→ About this task
Exactly how many lines of the data below include the string "comment"? State the number and nothing more.
■ ■ ■ ■
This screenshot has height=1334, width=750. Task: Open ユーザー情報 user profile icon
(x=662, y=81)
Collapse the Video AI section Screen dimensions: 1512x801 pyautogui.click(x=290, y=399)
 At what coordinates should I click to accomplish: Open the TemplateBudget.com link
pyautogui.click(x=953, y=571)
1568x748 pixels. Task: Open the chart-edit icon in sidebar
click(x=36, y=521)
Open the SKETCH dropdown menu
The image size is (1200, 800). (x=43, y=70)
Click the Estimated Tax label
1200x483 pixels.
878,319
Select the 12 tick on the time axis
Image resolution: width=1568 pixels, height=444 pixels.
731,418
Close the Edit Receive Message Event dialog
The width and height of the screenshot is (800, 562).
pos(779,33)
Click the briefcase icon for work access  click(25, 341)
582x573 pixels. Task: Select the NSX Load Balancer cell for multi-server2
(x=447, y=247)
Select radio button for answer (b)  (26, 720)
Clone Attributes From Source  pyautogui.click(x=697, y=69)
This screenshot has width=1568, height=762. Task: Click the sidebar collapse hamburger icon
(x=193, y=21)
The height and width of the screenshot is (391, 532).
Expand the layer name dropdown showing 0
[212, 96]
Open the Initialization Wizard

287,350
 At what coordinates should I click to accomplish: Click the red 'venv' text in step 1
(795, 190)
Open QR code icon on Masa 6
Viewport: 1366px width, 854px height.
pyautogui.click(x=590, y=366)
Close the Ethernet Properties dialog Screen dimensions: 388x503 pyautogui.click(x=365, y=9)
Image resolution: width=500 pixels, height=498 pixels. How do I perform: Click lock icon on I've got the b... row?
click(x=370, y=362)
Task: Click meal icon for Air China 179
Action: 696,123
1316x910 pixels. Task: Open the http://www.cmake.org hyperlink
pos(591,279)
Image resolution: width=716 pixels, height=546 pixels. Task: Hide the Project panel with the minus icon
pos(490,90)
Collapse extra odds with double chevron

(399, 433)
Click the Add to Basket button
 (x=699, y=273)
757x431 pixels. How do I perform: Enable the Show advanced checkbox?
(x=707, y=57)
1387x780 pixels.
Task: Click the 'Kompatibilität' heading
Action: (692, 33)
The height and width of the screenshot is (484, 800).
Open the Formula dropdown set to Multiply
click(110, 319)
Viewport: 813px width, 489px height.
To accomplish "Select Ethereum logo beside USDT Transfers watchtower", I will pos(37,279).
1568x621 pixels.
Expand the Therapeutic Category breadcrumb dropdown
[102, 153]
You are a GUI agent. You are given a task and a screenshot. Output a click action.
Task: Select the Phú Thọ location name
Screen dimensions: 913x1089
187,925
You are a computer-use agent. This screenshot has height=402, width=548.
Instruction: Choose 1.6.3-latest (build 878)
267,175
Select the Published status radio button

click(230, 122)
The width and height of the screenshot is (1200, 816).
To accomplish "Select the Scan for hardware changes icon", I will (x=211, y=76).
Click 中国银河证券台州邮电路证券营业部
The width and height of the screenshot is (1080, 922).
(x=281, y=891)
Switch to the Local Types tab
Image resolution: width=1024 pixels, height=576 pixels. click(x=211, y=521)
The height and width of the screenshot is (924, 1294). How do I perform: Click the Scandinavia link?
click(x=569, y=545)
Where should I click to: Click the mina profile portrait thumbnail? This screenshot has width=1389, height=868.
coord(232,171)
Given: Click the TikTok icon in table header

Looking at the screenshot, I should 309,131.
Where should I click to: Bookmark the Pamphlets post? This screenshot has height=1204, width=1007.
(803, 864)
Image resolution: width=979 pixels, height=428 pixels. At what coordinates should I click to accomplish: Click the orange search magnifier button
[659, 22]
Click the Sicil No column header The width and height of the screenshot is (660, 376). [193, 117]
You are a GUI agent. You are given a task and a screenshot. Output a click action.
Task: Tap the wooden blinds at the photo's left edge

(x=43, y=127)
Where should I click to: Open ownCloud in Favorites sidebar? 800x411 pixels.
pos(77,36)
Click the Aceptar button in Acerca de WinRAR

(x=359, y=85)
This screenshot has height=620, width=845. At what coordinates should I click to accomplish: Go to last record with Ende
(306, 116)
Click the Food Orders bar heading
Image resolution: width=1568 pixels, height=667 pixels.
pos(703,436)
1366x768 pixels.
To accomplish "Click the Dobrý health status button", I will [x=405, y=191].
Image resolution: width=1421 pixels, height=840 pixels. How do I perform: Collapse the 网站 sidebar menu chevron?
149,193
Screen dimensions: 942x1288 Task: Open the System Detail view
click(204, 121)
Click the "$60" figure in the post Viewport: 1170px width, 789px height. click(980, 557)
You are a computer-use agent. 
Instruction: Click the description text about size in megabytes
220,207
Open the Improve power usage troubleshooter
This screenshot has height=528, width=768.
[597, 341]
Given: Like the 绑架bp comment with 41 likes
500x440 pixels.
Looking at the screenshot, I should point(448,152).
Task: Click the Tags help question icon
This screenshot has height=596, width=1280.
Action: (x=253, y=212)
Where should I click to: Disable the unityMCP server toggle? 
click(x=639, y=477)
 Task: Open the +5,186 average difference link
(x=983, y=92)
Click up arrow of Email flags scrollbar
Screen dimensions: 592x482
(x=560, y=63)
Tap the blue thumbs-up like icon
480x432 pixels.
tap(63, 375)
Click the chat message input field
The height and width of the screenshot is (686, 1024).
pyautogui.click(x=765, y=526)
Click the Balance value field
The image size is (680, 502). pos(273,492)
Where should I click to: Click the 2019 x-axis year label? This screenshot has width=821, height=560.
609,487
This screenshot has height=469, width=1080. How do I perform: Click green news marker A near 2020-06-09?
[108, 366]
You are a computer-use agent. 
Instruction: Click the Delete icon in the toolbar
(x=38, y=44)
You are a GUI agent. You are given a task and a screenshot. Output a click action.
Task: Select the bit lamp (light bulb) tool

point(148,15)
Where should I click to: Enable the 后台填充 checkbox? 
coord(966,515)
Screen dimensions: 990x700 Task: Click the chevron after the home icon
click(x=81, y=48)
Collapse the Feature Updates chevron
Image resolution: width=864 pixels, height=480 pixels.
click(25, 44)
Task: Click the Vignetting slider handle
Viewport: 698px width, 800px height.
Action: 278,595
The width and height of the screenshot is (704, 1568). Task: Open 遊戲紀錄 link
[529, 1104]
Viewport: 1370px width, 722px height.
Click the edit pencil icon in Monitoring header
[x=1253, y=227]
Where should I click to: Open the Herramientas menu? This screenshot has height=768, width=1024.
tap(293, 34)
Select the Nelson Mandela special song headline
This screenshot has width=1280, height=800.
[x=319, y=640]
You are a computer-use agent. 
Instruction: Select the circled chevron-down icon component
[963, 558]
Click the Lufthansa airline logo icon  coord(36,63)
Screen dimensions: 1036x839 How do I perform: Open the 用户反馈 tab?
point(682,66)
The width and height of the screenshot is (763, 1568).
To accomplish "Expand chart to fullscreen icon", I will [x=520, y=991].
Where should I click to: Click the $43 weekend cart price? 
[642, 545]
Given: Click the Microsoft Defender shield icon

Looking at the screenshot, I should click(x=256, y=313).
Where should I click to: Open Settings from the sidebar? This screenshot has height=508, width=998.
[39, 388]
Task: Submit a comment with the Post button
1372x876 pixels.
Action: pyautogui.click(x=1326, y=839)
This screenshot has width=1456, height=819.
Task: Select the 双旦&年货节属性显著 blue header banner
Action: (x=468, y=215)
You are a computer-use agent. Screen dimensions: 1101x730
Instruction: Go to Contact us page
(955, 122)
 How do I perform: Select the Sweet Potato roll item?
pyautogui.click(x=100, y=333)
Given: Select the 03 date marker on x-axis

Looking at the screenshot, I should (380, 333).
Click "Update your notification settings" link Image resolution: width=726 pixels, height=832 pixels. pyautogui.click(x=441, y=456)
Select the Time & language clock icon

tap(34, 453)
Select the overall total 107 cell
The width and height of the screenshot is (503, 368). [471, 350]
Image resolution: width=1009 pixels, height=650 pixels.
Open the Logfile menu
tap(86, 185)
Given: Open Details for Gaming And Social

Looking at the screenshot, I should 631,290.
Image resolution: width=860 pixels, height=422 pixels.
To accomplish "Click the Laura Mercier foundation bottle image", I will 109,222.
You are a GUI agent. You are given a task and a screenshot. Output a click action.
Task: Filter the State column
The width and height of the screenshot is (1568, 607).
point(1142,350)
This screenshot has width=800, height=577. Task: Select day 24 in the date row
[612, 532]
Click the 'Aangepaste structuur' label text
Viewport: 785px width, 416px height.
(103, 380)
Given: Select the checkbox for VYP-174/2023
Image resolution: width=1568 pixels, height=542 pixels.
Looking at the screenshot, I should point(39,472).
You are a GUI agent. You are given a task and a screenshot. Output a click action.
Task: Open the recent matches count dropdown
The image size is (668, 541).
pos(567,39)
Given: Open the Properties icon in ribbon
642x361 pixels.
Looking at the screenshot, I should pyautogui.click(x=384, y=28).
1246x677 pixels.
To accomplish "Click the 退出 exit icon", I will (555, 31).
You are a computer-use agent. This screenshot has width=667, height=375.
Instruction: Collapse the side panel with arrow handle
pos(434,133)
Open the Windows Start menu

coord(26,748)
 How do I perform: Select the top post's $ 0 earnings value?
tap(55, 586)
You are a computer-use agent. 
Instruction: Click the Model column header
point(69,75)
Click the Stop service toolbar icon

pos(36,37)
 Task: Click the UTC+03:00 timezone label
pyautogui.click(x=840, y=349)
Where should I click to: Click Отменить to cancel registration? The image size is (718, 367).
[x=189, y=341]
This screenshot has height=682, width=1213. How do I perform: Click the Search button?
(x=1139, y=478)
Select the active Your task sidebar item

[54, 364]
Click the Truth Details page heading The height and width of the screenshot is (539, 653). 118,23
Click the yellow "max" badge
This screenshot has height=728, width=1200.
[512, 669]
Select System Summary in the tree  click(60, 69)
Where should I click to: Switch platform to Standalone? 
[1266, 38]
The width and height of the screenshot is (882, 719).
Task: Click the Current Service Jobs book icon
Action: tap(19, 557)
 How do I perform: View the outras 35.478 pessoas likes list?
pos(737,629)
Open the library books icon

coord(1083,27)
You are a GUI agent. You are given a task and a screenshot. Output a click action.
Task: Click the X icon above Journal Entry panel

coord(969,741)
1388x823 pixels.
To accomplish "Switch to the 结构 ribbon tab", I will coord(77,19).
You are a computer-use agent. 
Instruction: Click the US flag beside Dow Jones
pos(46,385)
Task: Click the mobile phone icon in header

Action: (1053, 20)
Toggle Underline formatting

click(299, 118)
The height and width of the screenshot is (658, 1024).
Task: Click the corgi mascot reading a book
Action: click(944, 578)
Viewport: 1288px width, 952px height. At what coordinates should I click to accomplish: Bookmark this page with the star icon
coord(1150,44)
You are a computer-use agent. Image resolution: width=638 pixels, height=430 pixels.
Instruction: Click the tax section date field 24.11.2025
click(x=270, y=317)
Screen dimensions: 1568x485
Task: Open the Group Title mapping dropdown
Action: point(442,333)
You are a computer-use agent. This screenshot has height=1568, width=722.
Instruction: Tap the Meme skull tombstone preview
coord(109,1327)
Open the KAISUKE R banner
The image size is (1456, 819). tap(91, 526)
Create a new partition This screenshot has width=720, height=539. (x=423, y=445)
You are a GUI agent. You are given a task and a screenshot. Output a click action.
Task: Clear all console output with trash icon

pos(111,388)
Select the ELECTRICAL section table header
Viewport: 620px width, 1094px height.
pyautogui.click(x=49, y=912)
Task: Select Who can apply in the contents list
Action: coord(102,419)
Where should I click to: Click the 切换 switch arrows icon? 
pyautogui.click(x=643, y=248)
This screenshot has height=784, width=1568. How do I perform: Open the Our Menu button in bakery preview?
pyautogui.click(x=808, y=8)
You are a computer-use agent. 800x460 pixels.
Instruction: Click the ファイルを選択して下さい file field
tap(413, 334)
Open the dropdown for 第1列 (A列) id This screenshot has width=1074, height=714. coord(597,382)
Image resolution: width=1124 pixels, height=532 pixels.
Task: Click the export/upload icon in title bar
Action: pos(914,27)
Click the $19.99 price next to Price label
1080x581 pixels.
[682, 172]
■ ■ ■ ■
→ Task answer
2